I am thinking of building a car with doors and so the standard Locost will give me some problems. I am thinking of something along the lines of the Stylus which has a sort of spaceframe chassis or maybe a backbone chassis. Are there any dimensions available out there or will I have to work from scratch?


speedyxjs - 19/10/07 at 12:13 PM

If you look in the back of the second edition of uncle rons book there is a locost with a roll cage an it says the builder intends to fit gull wing doors to the roll cage. Why not try that?


wyatt - 19/10/07 at 12:29 PM

Westfiled did a gulwing at some point to as a prototype


iank - 19/10/07 at 12:36 PM

quote:
Originally posted by wyatt
Westfiled did a gulwing at some point to as a prototype


Did you ever see it? Shockingly ugly thing, painted (badly) duck egg blue when I saw it at a show years ago IIRC.

Putting doors in a 7 style spaceframe will either require a much stiffer tunnel as a backbone or a full cage that is more structural than most racing cages.


Werner Van Loock - 19/10/07 at 02:18 PM

TBH there's not a single descent chassis photo on our clubstylus website i just noticed, but I can take some pictures of mine (now completely stripped to bare chassis) and measure some stuff.


Mark. - 19/10/07 at 05:27 PM

If someone was to buy these moulds I might be persuaded to help out with a chassis...

Mark.

http://cgi.ebay.co.uk/ws/eBayISAPI.dll?ViewItem&rd=1&item=300162615656&ssPageName=STRK:MESE:IT&ih=020


kreb - 19/10/07 at 05:41 PM

Cymtriks drew up a nice chasis set up for doors with reasonably good stiffness. If you were to add a roll cage it would be quite stiff. I'm seriously considering building such a thing with removable side protection for track days.
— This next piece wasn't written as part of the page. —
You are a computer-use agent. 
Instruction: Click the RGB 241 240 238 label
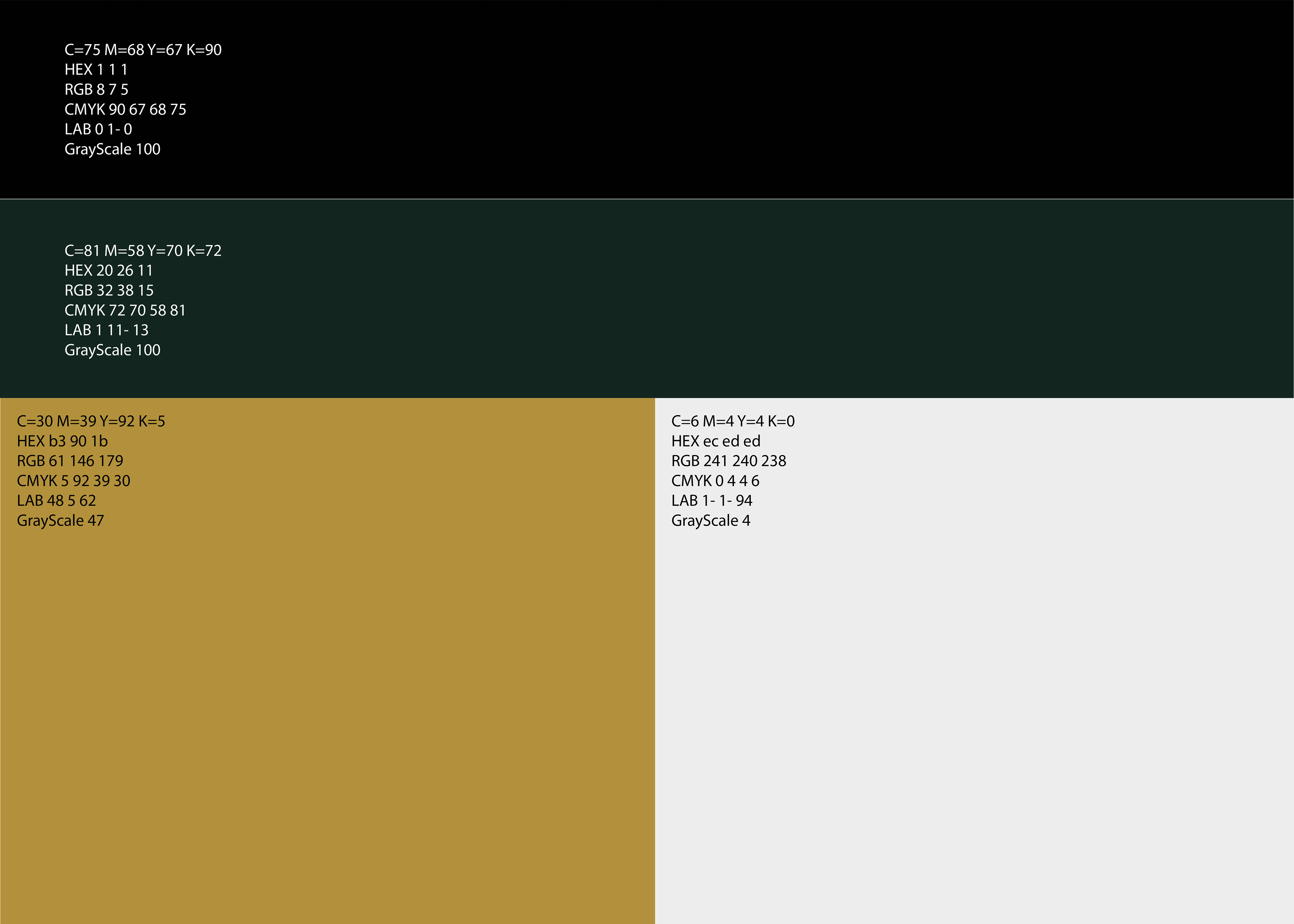click(728, 461)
gottabedone - 20/10/07 at 09:58 AM

If Keith wants to built a car with doors the we should help him rather than go down the route of flaming him for straying away from the norm.

I'm not a chassis engineer but...........
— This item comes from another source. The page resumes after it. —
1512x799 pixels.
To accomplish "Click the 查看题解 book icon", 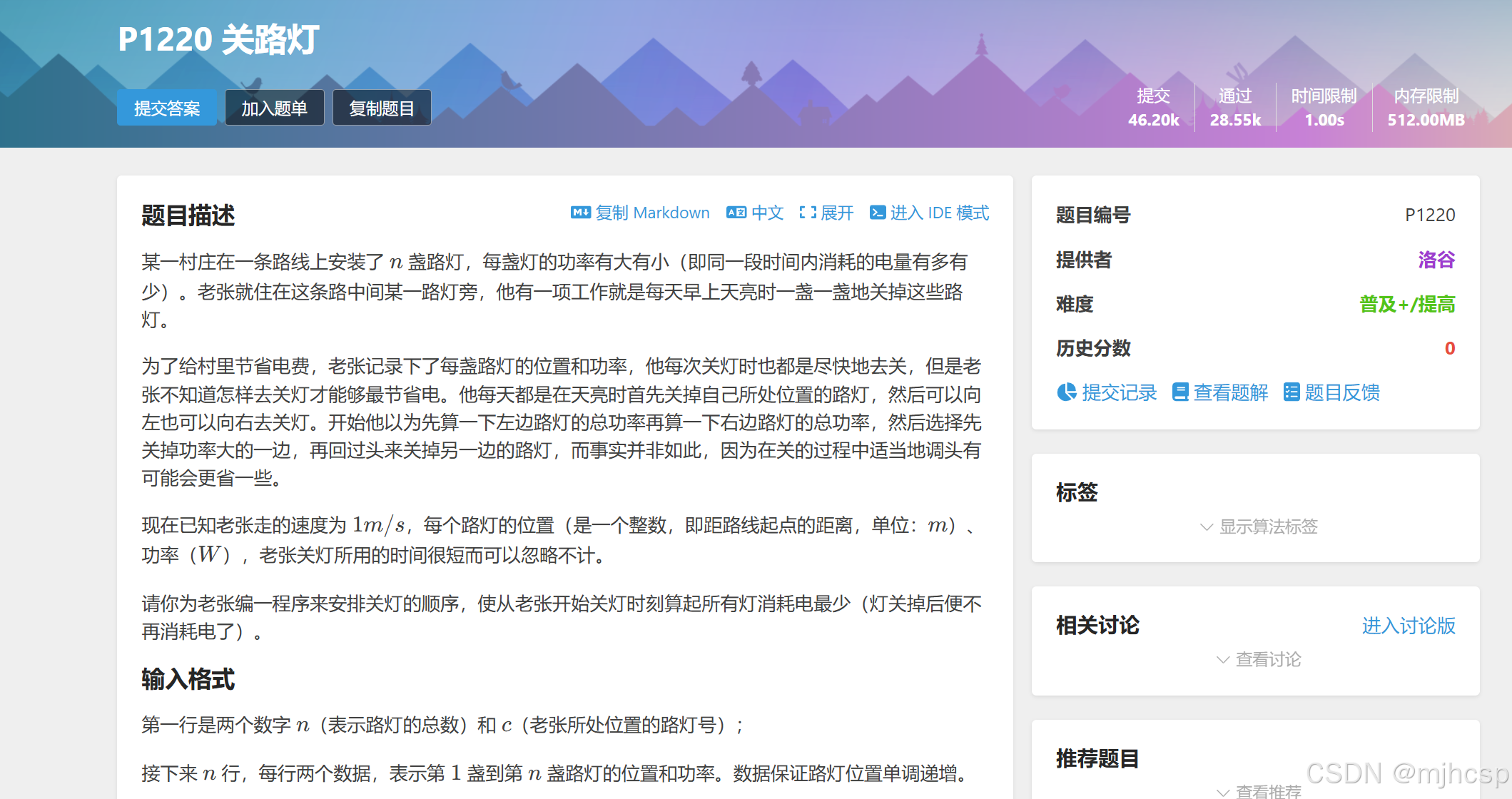I will (x=1180, y=392).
If the sides of the car were built similar to the book chassis but lower and have 3 or 4 steel members triangulated all ways ( a la lambo LP400 chassis ), with a similar section side to side in front of the seats, on the front bulkhead and behind the seats etc then a lot of rigidity will be added obviously at the expense of weight but I'm sure that one of the many chassis engineers that we have here can find the smallest tube sizes in order to find the best chassis weight/strength combo. What difference would there be if these members were covered in a stressed skin.

I wonder what difference in rigidity there would be on a book chassis with either a decent sized tube or 4 triangulated box sections across the chassis floor in front of the seats and underneath the legs - maybe again with a stressed skin over.

regards

Steve


Schrodinger - 20/10/07 at 12:28 PM

Thanks for the replies.
I am having problems with my web access atm so I can't get on here to reply as I would like.
Werner, thanks for the offer re the Stylus, I am registered on the Club Stylus site under the same name. If you could let me have those photos and dims it would be great. IIRC the floor and sides are steel welded to the chassis?


kb58 - 20/10/07 at 03:26 PM

On my mid-engine Mini, getting the doors to fit properly was the most difficult, aggravating and annoying part of the entire build. Just so you know what you're getting into!


Schrodinger - 22/10/07 at 03:37 PM

quote:
Originally posted by kb58
On my mid-engine Mini, getting the doors to fit properly was the most difficult, aggravating and annoying part of the entire build. Just so you know what you're getting into!


Yes I am aware of the "problems" with doors. Thaks for the heads up though.